U.S. President Harry Truman, who recognized Israel on the same day that it was declared, and British Prime Minister Atlee, who pushed the U.N. to accept the Partition Plan, were not known as true believers of any eschatology, but they helped the Zionists create the "final ingathering from the Galut." The nexus between Zionist extremism and Evangelical Christians' "End Times" theology is still in use, especially in some Southern Baptist Churches to indoctrinate their members.
"End Times" theology entails the idea that "Palestinians are terrorists" trying to prevent Israel’s becoming a true "nation-state of the Jewish people." Yes, the first prime minister of Israel. Ben Gurion, in a famous and historic statement on May 14, 1948, had said, "We hereby declare the establishment of a Jewish state in the land of Israel." The Knesset passed a law in 2018, formally declaring Israel as a Jewish state and anchoring the menorah to the state emblem. However, it is only in rhetoric and on paper; not in reality. To fully realize it, marginalizing Arab citizens is not enough, but you have to have no "goyim" (gentile) in the promised land, as was the case between the first (in 722 B.C., by the Assyrians) the second (in 586 B.C., by Nebuchadnezzar, the king of Babylon) and the third time (in A.D. 70, by Titus, the Roman commander) the Jews lost control of the Promised Land and regained it. Whenever they had control over Jerusalem, Samaria and other towns in Palestine, the Jews expelled all non-Jews, men and women, from the area. If you want the "second coming of Jesus Christ" to happen, in other words, "the time ends" then you know what to do: send the Muslims and Christians away from Palestine.

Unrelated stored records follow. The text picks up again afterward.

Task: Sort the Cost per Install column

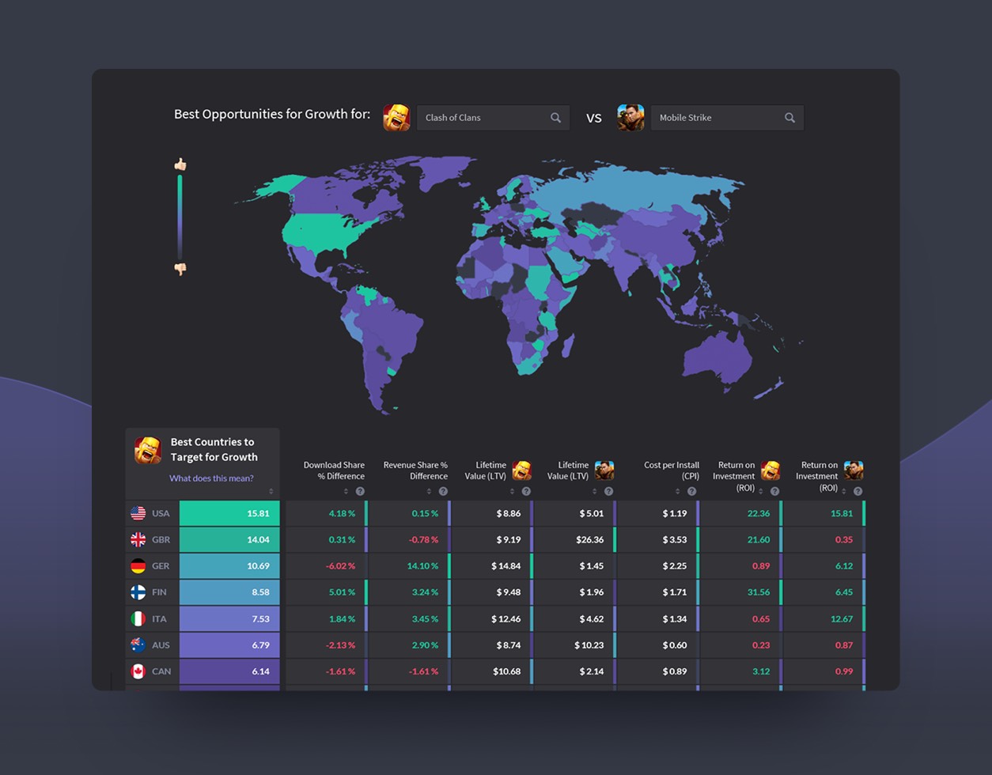Action: pos(677,491)

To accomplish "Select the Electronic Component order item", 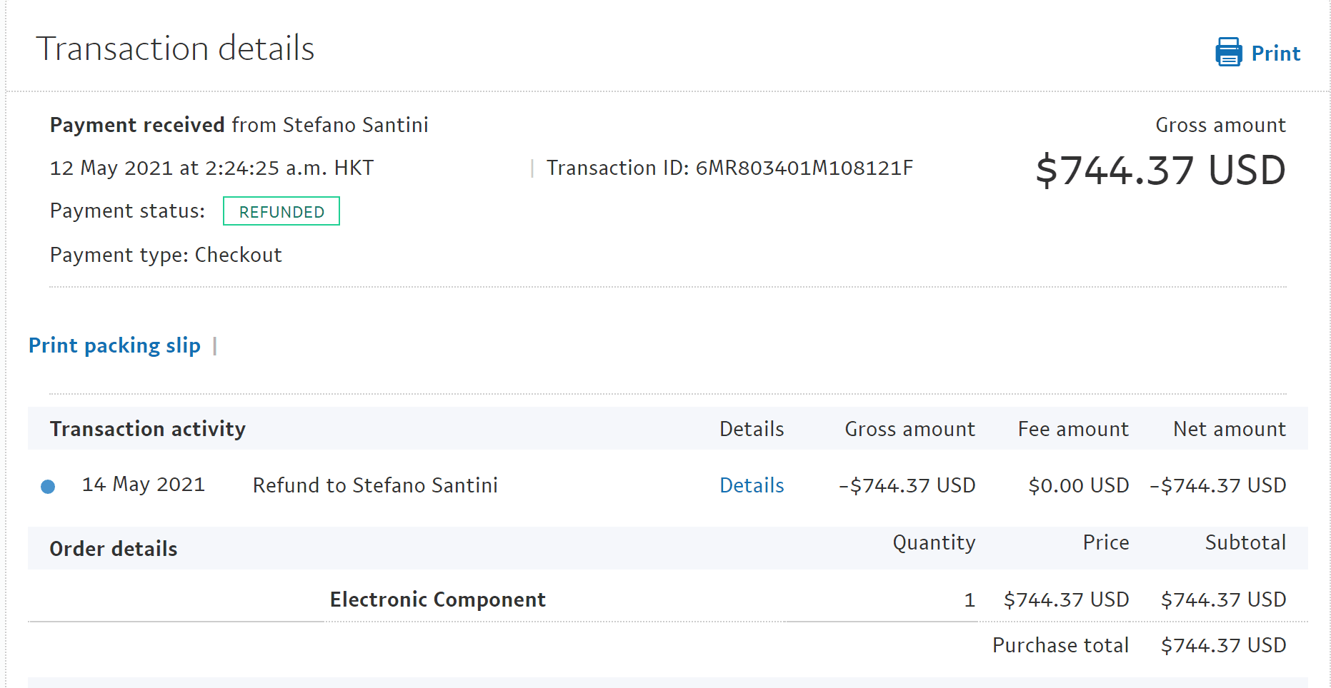I will (x=437, y=600).
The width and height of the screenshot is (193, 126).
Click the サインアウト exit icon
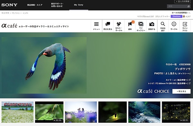pyautogui.click(x=185, y=26)
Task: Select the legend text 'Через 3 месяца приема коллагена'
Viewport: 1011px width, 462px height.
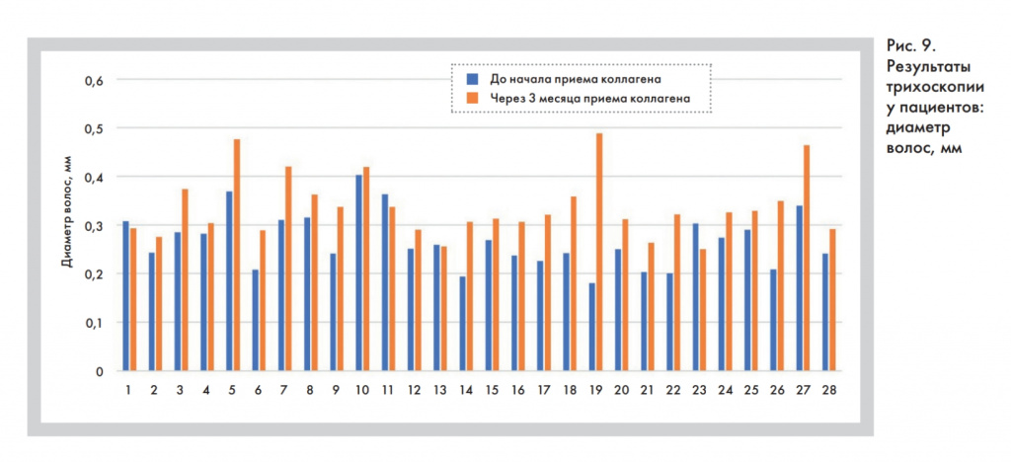Action: pyautogui.click(x=590, y=99)
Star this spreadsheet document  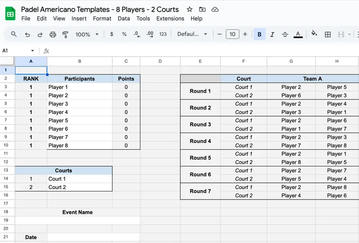tap(190, 9)
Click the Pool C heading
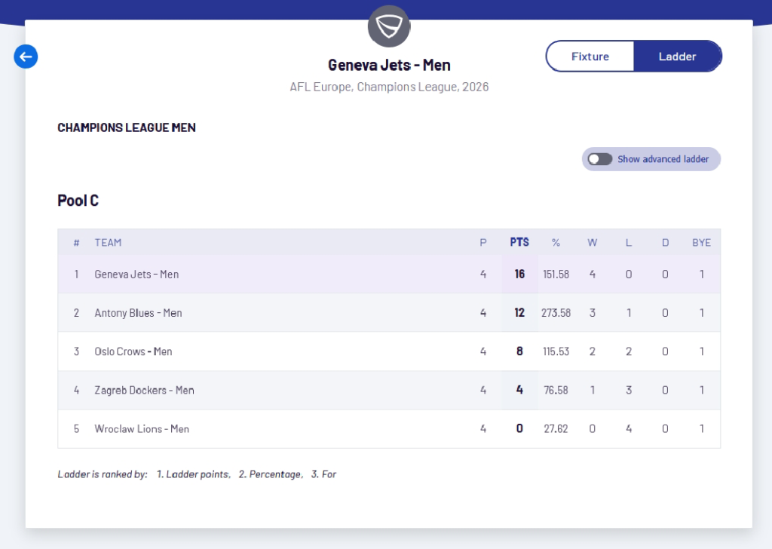 tap(78, 201)
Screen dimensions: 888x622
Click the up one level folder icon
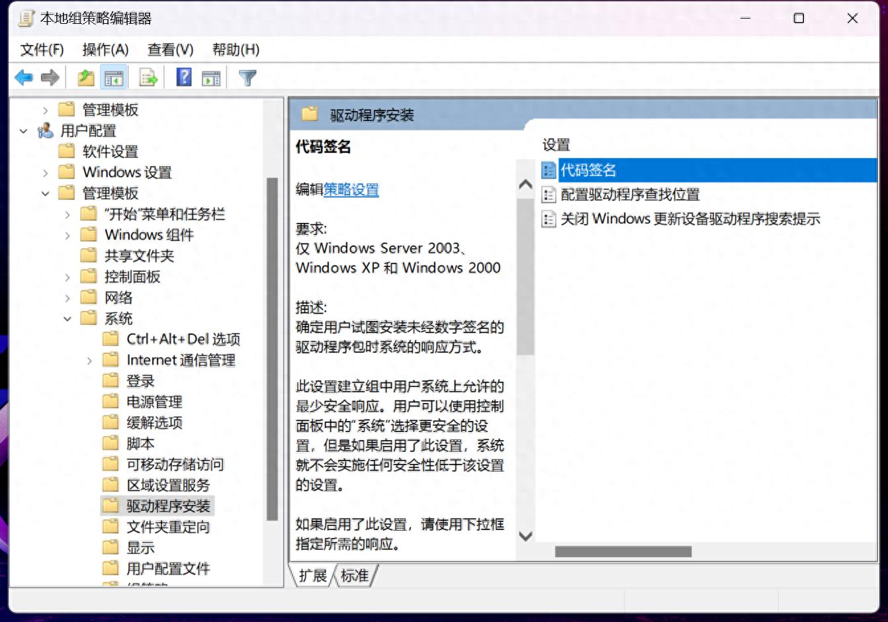84,77
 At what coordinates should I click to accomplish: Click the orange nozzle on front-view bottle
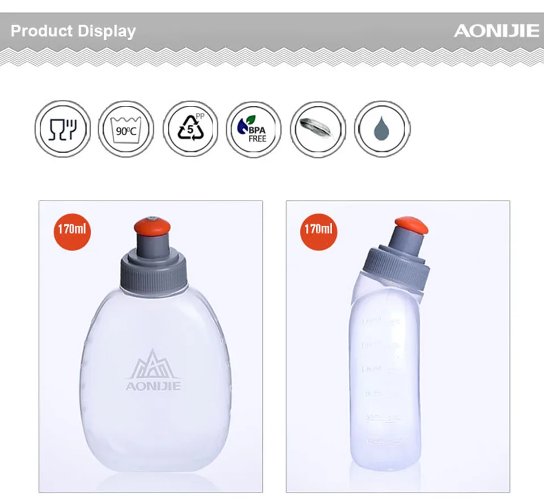pos(152,226)
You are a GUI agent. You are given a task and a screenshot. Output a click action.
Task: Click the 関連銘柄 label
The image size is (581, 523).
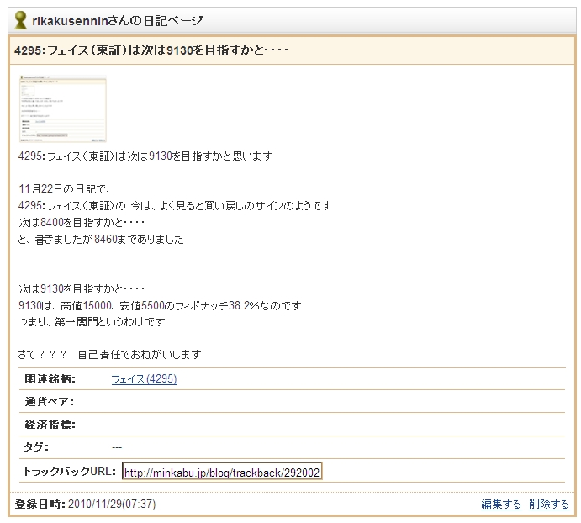[x=50, y=379]
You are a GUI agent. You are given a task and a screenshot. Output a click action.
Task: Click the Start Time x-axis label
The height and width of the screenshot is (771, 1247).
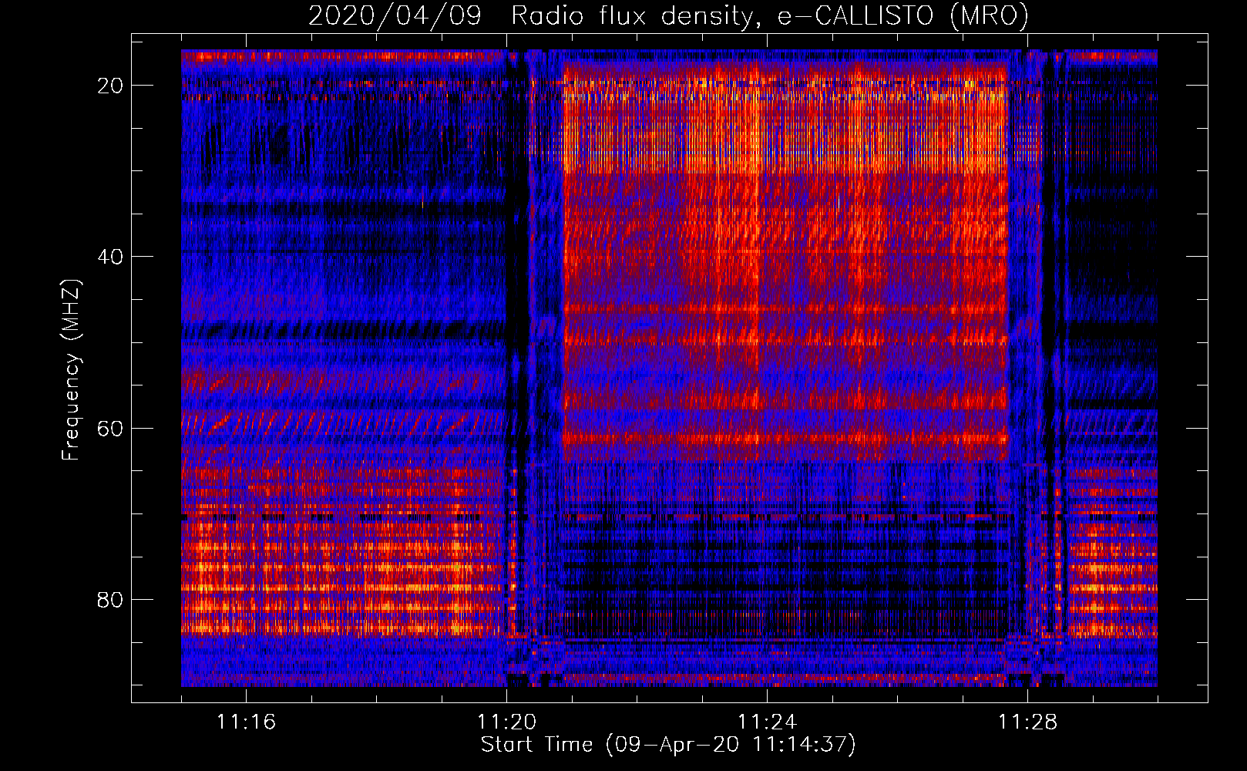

As long as Muslim people are in Palestine, even though they are not sharing the management of the land, their presence is "delaying" the end of days. To achieve that joint eschatological expectation of Jewish and Christian Zionists, Netanyahu, Ben Gvir, army commanders, from the inside, and U.S. President Joe Biden, French President Emmanuel Macron, U.K. Prime Minister Rishi Sunak and German Chancellor Olaf Scholz from the outside, are doing all their best to disgorge all Muslims from Palestine.
But they have been so ruthless, so unmerciful, their tyrannical genocide seems to have such violent backlash that Muslims are not only going to stay in their razed towns in Gaza and the West Bank but will also have their partition in a Palestine with clearly marked borders with watch towers and barbed wire.
I predict that partition would take half of "Mandatory Palestine," a geopolitical entity that existed between 1920 and 1948 in the region of Palestine under the terms of the League of Nations Mandate for Palestine. I predict that would be the "end times" for Israel as we know it.
One last prediction, when it is realized I want my accolades: The capital city of this new Muslim entity will be East Jerusalem.